» TASK DETAILS
The complete listing should be restated exactly.

» INPUT
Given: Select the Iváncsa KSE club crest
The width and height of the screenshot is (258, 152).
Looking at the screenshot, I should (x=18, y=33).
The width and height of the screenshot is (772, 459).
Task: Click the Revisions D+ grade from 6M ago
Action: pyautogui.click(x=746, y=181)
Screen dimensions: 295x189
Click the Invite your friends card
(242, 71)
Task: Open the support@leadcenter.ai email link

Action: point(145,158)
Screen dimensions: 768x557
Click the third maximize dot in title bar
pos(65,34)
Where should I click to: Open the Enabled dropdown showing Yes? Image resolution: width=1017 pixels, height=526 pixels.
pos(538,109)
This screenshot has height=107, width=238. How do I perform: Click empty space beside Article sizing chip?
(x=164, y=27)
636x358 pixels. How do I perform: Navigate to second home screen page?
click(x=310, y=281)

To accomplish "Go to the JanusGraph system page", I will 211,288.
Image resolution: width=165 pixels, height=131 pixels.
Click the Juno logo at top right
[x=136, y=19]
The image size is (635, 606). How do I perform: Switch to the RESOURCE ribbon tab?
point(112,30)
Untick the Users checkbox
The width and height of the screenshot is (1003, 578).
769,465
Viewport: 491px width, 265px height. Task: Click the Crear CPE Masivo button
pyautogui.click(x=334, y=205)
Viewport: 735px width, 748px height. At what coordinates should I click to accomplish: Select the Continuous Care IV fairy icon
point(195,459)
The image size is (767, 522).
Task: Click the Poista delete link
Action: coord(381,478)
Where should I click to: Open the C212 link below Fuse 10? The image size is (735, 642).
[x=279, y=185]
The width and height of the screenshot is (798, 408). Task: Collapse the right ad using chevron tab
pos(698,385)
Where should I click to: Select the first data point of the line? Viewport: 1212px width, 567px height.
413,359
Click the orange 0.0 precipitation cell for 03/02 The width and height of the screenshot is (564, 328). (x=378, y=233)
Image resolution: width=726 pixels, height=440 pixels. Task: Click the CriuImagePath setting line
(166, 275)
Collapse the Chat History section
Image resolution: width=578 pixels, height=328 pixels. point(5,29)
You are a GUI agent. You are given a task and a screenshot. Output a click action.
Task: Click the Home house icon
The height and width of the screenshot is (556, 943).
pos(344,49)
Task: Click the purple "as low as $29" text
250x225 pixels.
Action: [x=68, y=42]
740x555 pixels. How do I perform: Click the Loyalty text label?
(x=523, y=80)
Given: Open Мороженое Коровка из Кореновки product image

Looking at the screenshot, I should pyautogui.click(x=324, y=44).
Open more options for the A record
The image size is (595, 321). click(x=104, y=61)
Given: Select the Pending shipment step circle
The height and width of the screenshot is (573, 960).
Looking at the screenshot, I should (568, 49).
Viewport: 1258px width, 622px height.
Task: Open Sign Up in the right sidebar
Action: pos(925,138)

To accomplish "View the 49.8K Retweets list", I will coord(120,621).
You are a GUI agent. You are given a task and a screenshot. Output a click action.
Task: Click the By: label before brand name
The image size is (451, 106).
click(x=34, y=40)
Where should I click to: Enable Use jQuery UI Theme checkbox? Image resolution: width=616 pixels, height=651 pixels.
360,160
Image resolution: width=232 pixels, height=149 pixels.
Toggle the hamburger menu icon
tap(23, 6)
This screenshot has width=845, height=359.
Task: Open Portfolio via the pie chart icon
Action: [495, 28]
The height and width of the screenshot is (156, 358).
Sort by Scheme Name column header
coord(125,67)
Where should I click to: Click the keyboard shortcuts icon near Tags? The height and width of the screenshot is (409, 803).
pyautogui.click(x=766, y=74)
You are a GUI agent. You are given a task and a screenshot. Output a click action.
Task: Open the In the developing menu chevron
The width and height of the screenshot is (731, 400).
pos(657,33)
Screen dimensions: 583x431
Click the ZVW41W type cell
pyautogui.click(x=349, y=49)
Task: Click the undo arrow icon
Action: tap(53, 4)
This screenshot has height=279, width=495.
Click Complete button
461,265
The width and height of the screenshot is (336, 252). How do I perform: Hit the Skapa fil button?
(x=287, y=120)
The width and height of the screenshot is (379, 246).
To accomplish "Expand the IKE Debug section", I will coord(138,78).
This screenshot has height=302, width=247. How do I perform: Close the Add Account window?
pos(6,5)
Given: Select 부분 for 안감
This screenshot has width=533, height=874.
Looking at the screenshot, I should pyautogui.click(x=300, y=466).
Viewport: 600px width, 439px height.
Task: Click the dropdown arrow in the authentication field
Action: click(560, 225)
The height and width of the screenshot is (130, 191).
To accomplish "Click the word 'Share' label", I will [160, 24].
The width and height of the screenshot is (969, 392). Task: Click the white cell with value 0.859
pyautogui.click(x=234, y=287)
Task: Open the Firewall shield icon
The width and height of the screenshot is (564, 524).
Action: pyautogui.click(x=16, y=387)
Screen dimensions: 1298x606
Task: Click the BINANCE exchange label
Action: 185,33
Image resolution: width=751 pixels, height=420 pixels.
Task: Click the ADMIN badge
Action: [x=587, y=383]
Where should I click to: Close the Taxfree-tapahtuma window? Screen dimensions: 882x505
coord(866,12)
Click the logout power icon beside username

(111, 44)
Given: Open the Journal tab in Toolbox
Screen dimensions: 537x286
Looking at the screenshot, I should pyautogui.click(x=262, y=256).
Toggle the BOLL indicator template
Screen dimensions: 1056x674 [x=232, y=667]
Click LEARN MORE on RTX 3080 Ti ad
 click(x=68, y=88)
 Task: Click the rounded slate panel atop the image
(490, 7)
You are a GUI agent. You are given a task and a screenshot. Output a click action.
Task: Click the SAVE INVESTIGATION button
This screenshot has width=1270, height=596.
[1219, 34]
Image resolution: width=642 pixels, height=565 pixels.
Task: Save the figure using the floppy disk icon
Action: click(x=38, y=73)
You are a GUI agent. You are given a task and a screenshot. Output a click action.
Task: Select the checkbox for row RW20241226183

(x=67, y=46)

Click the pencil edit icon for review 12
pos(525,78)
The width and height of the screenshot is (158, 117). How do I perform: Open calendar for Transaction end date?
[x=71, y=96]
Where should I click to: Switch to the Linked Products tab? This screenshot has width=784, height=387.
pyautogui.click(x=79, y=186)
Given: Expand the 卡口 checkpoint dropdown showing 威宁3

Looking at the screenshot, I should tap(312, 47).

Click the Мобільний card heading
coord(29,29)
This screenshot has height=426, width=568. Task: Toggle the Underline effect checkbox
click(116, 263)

» WRITTEN ANSWER
Given: Select the Iváncsa KSE club crest
The width and height of the screenshot is (258, 152).
Looking at the screenshot, I should (x=18, y=33).
The width and height of the screenshot is (772, 459).
Task: Click the Revisions D+ grade from 6M ago
Action: pyautogui.click(x=746, y=181)
Screen dimensions: 295x189
Click the Invite your friends card
(242, 71)
Task: Open the support@leadcenter.ai email link

Action: point(145,158)
Screen dimensions: 768x557
Click the third maximize dot in title bar
pos(65,34)
Where should I click to: Open the Enabled dropdown showing Yes? Image resolution: width=1017 pixels, height=526 pixels.
pos(538,109)
This screenshot has height=107, width=238. How do I perform: Click empty space beside Article sizing chip?
(x=164, y=27)
636x358 pixels. How do I perform: Navigate to second home screen page?
click(x=310, y=281)

To accomplish "Go to the JanusGraph system page", I will 211,288.
Image resolution: width=165 pixels, height=131 pixels.
Click the Juno logo at top right
[x=136, y=19]
The image size is (635, 606). How do I perform: Switch to the RESOURCE ribbon tab?
point(112,30)
Untick the Users checkbox
The width and height of the screenshot is (1003, 578).
769,465
Viewport: 491px width, 265px height. Task: Click the Crear CPE Masivo button
pyautogui.click(x=334, y=205)
Viewport: 735px width, 748px height. At what coordinates should I click to accomplish: Select the Continuous Care IV fairy icon
point(195,459)
The image size is (767, 522).
Task: Click the Poista delete link
Action: coord(381,478)
Where should I click to: Open the C212 link below Fuse 10? The image size is (735, 642).
[x=279, y=185]
The width and height of the screenshot is (798, 408). Task: Collapse the right ad using chevron tab
pos(698,385)
Where should I click to: Select the first data point of the line? Viewport: 1212px width, 567px height.
413,359
Click the orange 0.0 precipitation cell for 03/02 The width and height of the screenshot is (564, 328). (x=378, y=233)
Image resolution: width=726 pixels, height=440 pixels. Task: Click the CriuImagePath setting line
(166, 275)
Collapse the Chat History section
Image resolution: width=578 pixels, height=328 pixels. point(5,29)
You are a GUI agent. You are given a task and a screenshot. Output a click action.
Task: Click the Home house icon
The height and width of the screenshot is (556, 943).
pos(344,49)
Task: Click the purple "as low as $29" text
250x225 pixels.
Action: [x=68, y=42]
740x555 pixels. How do I perform: Click the Loyalty text label?
(x=523, y=80)
Given: Open Мороженое Коровка из Кореновки product image

Looking at the screenshot, I should pyautogui.click(x=324, y=44).
Open more options for the A record
The image size is (595, 321). click(x=104, y=61)
Given: Select the Pending shipment step circle
The height and width of the screenshot is (573, 960).
Looking at the screenshot, I should (568, 49).
Viewport: 1258px width, 622px height.
Task: Open Sign Up in the right sidebar
Action: pos(925,138)

To accomplish "View the 49.8K Retweets list", I will coord(120,621).
You are a GUI agent. You are given a task and a screenshot. Output a click action.
Task: Click the By: label before brand name
The image size is (451, 106).
click(x=34, y=40)
Where should I click to: Enable Use jQuery UI Theme checkbox? Image resolution: width=616 pixels, height=651 pixels.
360,160
Image resolution: width=232 pixels, height=149 pixels.
Toggle the hamburger menu icon
tap(23, 6)
This screenshot has width=845, height=359.
Task: Open Portfolio via the pie chart icon
Action: [495, 28]
The height and width of the screenshot is (156, 358).
Sort by Scheme Name column header
coord(125,67)
Where should I click to: Click the keyboard shortcuts icon near Tags? The height and width of the screenshot is (409, 803).
pyautogui.click(x=766, y=74)
You are a GUI agent. You are given a task and a screenshot. Output a click action.
Task: Open the In the developing menu chevron
The width and height of the screenshot is (731, 400).
pos(657,33)
Screen dimensions: 583x431
Click the ZVW41W type cell
pyautogui.click(x=349, y=49)
Task: Click the undo arrow icon
Action: tap(53, 4)
This screenshot has height=279, width=495.
Click Complete button
461,265
The width and height of the screenshot is (336, 252). How do I perform: Hit the Skapa fil button?
(x=287, y=120)
The width and height of the screenshot is (379, 246).
To accomplish "Expand the IKE Debug section", I will coord(138,78).
This screenshot has height=302, width=247. How do I perform: Close the Add Account window?
pos(6,5)
Given: Select 부분 for 안감
This screenshot has width=533, height=874.
Looking at the screenshot, I should pyautogui.click(x=300, y=466).
Viewport: 600px width, 439px height.
Task: Click the dropdown arrow in the authentication field
Action: click(560, 225)
The height and width of the screenshot is (130, 191).
To accomplish "Click the word 'Share' label", I will [160, 24].
The width and height of the screenshot is (969, 392). Task: Click the white cell with value 0.859
pyautogui.click(x=234, y=287)
Task: Open the Firewall shield icon
The width and height of the screenshot is (564, 524).
Action: pyautogui.click(x=16, y=387)
Screen dimensions: 1298x606
Task: Click the BINANCE exchange label
Action: 185,33
Image resolution: width=751 pixels, height=420 pixels.
Task: Click the ADMIN badge
Action: [x=587, y=383]
Where should I click to: Close the Taxfree-tapahtuma window? Screen dimensions: 882x505
coord(866,12)
Click the logout power icon beside username

(111, 44)
Given: Open the Journal tab in Toolbox
Screen dimensions: 537x286
Looking at the screenshot, I should pyautogui.click(x=262, y=256).
Toggle the BOLL indicator template
Screen dimensions: 1056x674 [x=232, y=667]
Click LEARN MORE on RTX 3080 Ti ad
 click(x=68, y=88)
 Task: Click the rounded slate panel atop the image
(490, 7)
You are a GUI agent. You are given a task and a screenshot. Output a click action.
Task: Click the SAVE INVESTIGATION button
This screenshot has width=1270, height=596.
[1219, 34]
Image resolution: width=642 pixels, height=565 pixels.
Task: Save the figure using the floppy disk icon
Action: click(x=38, y=73)
You are a GUI agent. You are given a task and a screenshot. Output a click action.
Task: Select the checkbox for row RW20241226183

(x=67, y=46)

Click the pencil edit icon for review 12
pos(525,78)
The width and height of the screenshot is (158, 117). How do I perform: Open calendar for Transaction end date?
[x=71, y=96]
Where should I click to: Switch to the Linked Products tab? This screenshot has width=784, height=387.
pyautogui.click(x=79, y=186)
Given: Expand the 卡口 checkpoint dropdown showing 威宁3

Looking at the screenshot, I should tap(312, 47).

Click the Мобільний card heading
coord(29,29)
This screenshot has height=426, width=568. Task: Toggle the Underline effect checkbox
click(116, 263)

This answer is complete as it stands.